I have been engaged in a long battle to find the perfect camera bag / purse — and over the winter, I finally resigned myself to the fact that I really needed a camera bag, and I needed a purse, and those were separate things. A purse I could still shove my camera into if necessary, but primarily, I needed a dedicated camera bag, and all the ones I had tried (made for the purpose, altered by me for the purpose) weren’t exactly what I needed. The space was too small, the bags themselves were too bulky, they didn’t have pockets, they hurt my back to carry, whatever. Long story short: camera bags, troublesome.
So I found a purse — a Baggallini hobo bag I have treated abysmally and which has stood up to it — and I bought myself an Epiphanie Bags Sydney style bag as a late Christmas present.
I’m in love.
After a lot of flipping between the various bags Epiphanie makes, I settled on the Sydney for a few reasons: I liked the shape of the main space, I liked the pockets, I really liked the iPad pocket on the back.

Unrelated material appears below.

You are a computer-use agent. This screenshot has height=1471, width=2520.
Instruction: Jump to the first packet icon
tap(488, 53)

And I really, really liked the straps – you can carry the Sydney cross-body, on your shoulder, or as a backpack. And for festivals, especially ones like Hopscotch, where you’re slogging 20-30 pounds of gear back and forth across Raleigh, because eff you Five Star, on days that can run 14 hours? The idea that I could have all that weight distributed on both shoulders was a dream. I can’t wait to not hurt like crazy on the Sunday after Hopscotch. Or, well, hurt slightly less than crazy. My feet might hurt but my back won’t.

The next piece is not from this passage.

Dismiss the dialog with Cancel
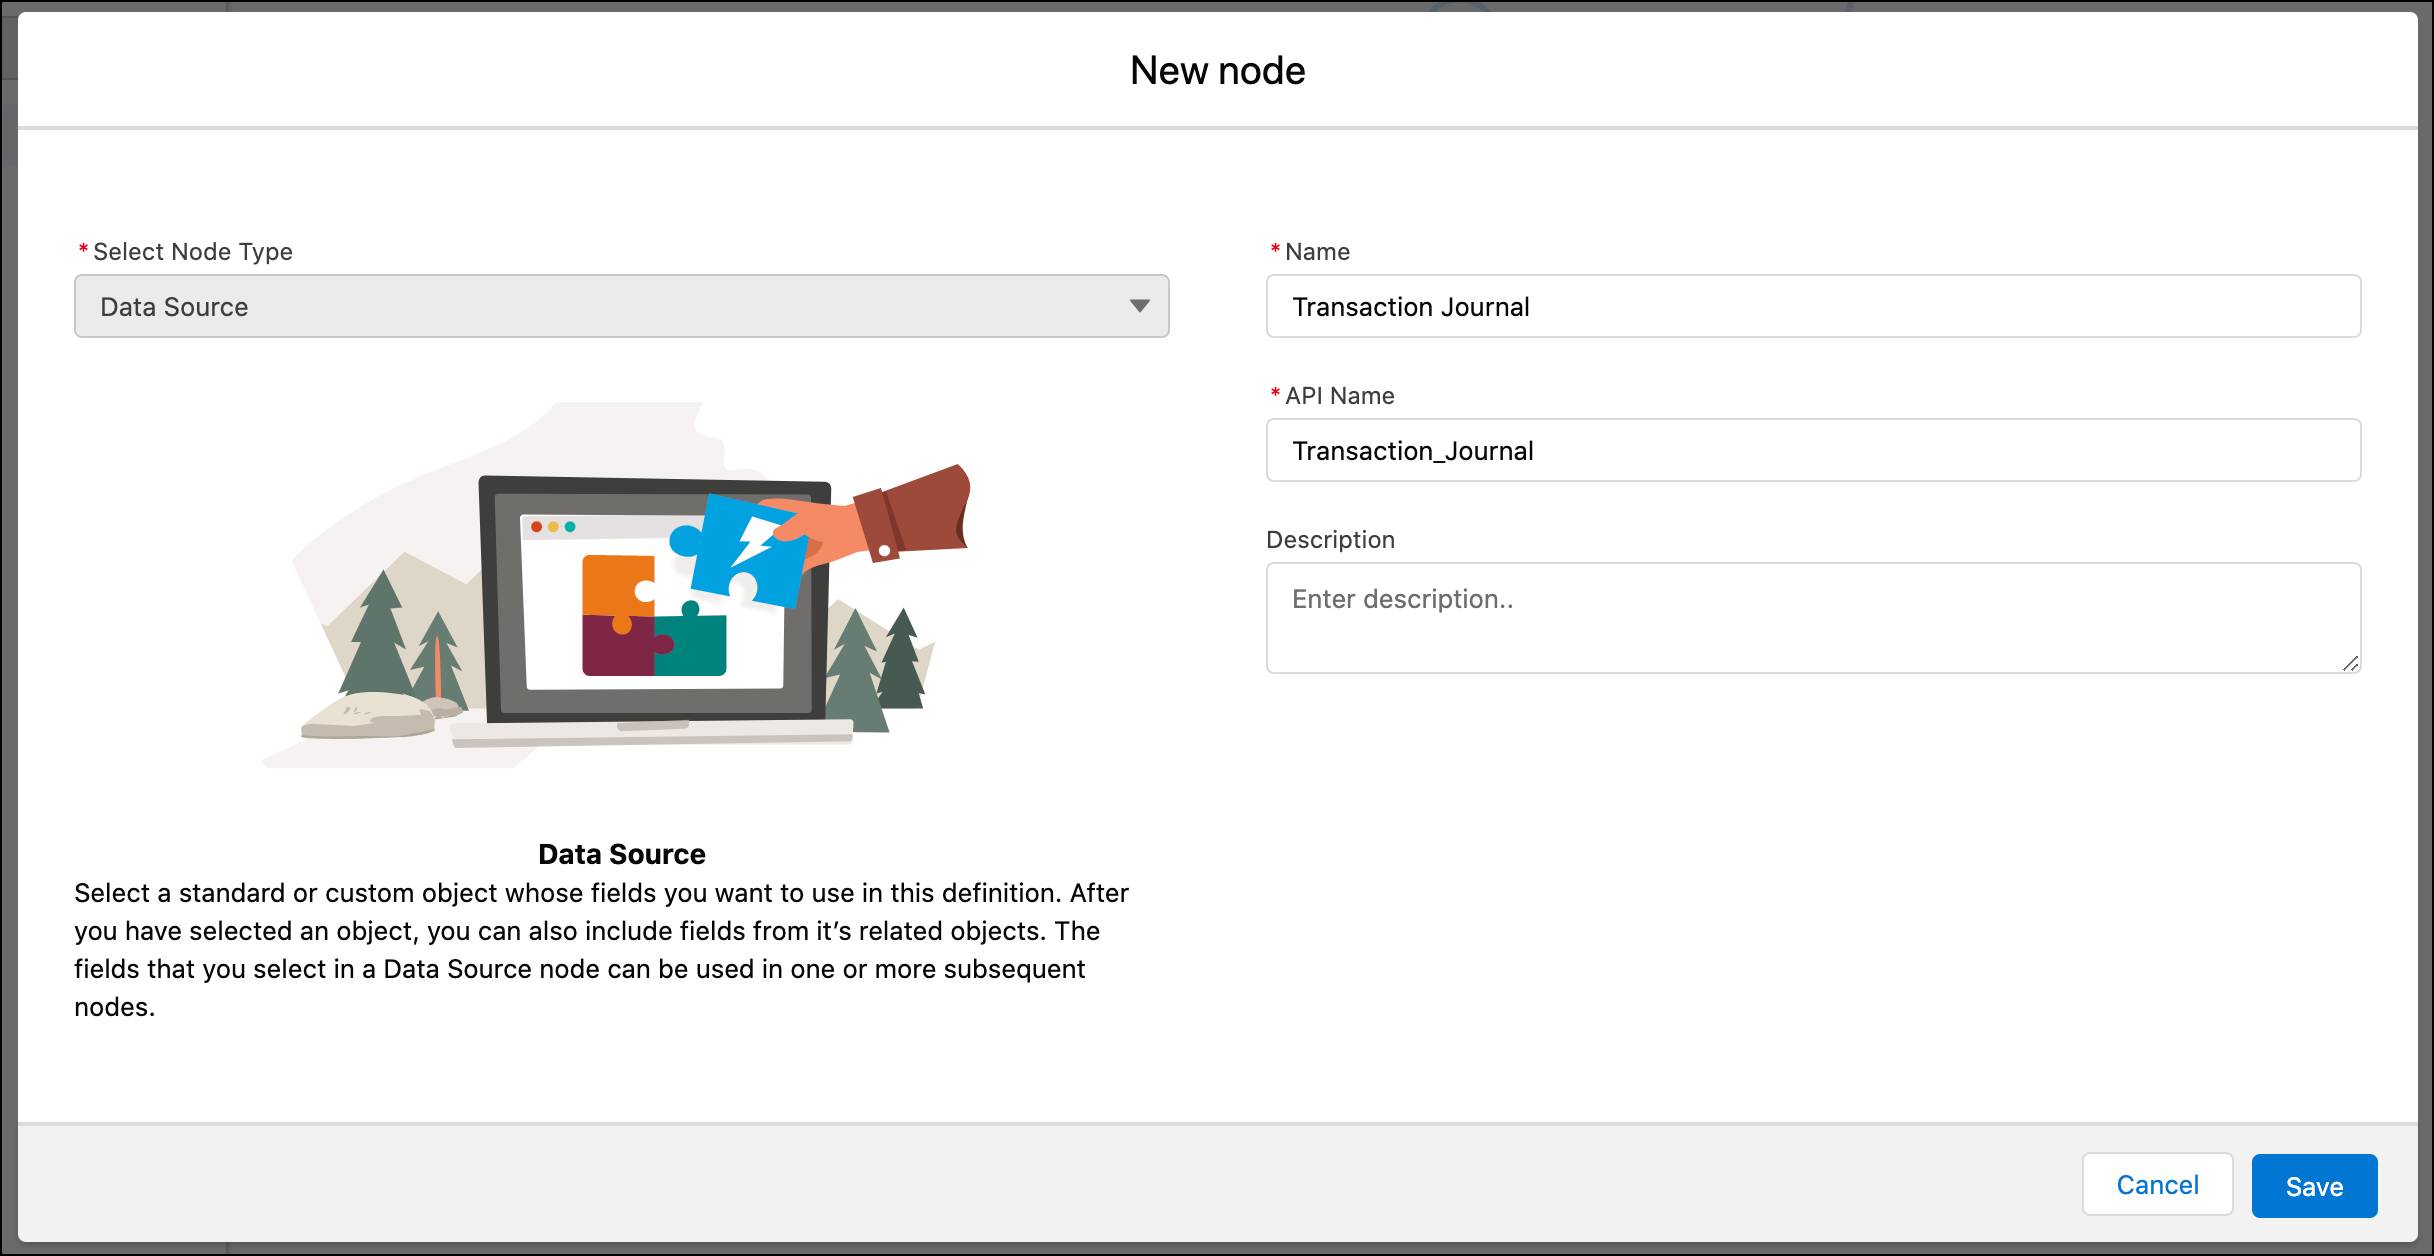 (x=2157, y=1184)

For me, the five front pockets are used for, separately, business cards and lens-cleaner type things, memory cards, various personal stuff (lip gloss, reusable shopping bag, tampons), and the top horizontal pocket holds my ear plugs, my pass holder, and when I get to a show most often my phone — the three things I need most working a job and they’re incredibly easy to access. All the pockets are deceptively large, too. I could squeeze a lot more into them if I wanted to. I’m trying to pack lighter, though, so.
The main compartment I have divided in three — one for a long lens & my 50mm, one of my camera with the Tamron 24-75mm attached, and one for anything else: another lens, my wallet, a notebook. My only complaint here was that, due to the Sydney’s narrow width (which I love; it sits really closely on my hip, which was another reason I picked it out) and its corresponding depth to make up for the width, the dividers were hellacious to place properly. It took me forever because they kept fastening to places I didn’t want them to, and it’s still not a perfect set up, but it works.
I got the bag and it was great for two shows locally. But the real test was when I went to Atlanta for Panic! — I needed the Sydney to double as a purse for travel, because I didn’t want to check my suitcase. Which meant it had to hold all my camera gear, but also a travel makeup bag, two Moleskines, my wallet, and my iPod. That’s what’s in the photo above — a lot of what I easily carried in my Sydney flying from Raleigh to the ATL, not including the Tamron 24-75mm I took the shot with. It was a little heavy, but I can deal with heavy if I don’t feel like the bag is going to collapse immediately. The Sydney doesn’t feel that way. It’s deeply sturdy, and that’s awesome.
And I just need it to hold that much when I’m hauling things and actually in the airport / on the plane — once I get where I’m going, I can pull Moleskines out, I don’t always need the makeup bag (though it’s nice to have), and it becomes again a thoroughly functional camera bag that isn’t a pain to haul to a show or through a festival.
So that’s my conclusion: Epiphanie’s bags are expensive — and for the quality, not that expensive at all, really — but so far I’ve found the Sydney to be exactly what I needed, and well above it for the cost.
7 Comments Add yours
Hi, sorry to comment on an older post, but maybe it’ll reach you anyway. I’m looking into buying this bag (I’m in Sweden though so I wanna be really sure before I have to spend the money on postage and very likely taxes/customs) & I wanted to know if you need to dismantle your camera + lens to fit in the bag? Or is it possible to have it with lens attached & shoot-ready? I’ve just bought a Canon 18-135mm lens for my Canon EOS 1000D & I’m going off on a long-awaited vacation to the US this fall and what I need is a bag I can have both as backpack and as over-the-shoulder-on-my-hip bag ready to pick up the camera & shoot.
Thanks in advance 🙂
Nope, you totally don’t! I regularly put my body + 28-70 or 70-300 in the compartment without taking the lens off. I highly recommend it — the backpack conversation is amazing.
Thank you so much for the quick reply
Hello! late response to this post but is this bag bulky.? I shoot shows too & my problem is, most of my bags are a bit too bulky I feel like l: also do you think I can fit this with my t4i + battery grip & attached 17-55 f/2.8 with possibly another t4i or lens.?
It’s not at all bulky, but you definitely couldn’t fit two bodies with lenses in it. It holds one body with lens plus two other lenses easily.
Hi! Do you think a full frame camera body with a battery grip would still fit with all the lenses, etc.?
It might, but it would depend on how you configured the dividers — I don’t have a battery grip, so I’m not sure!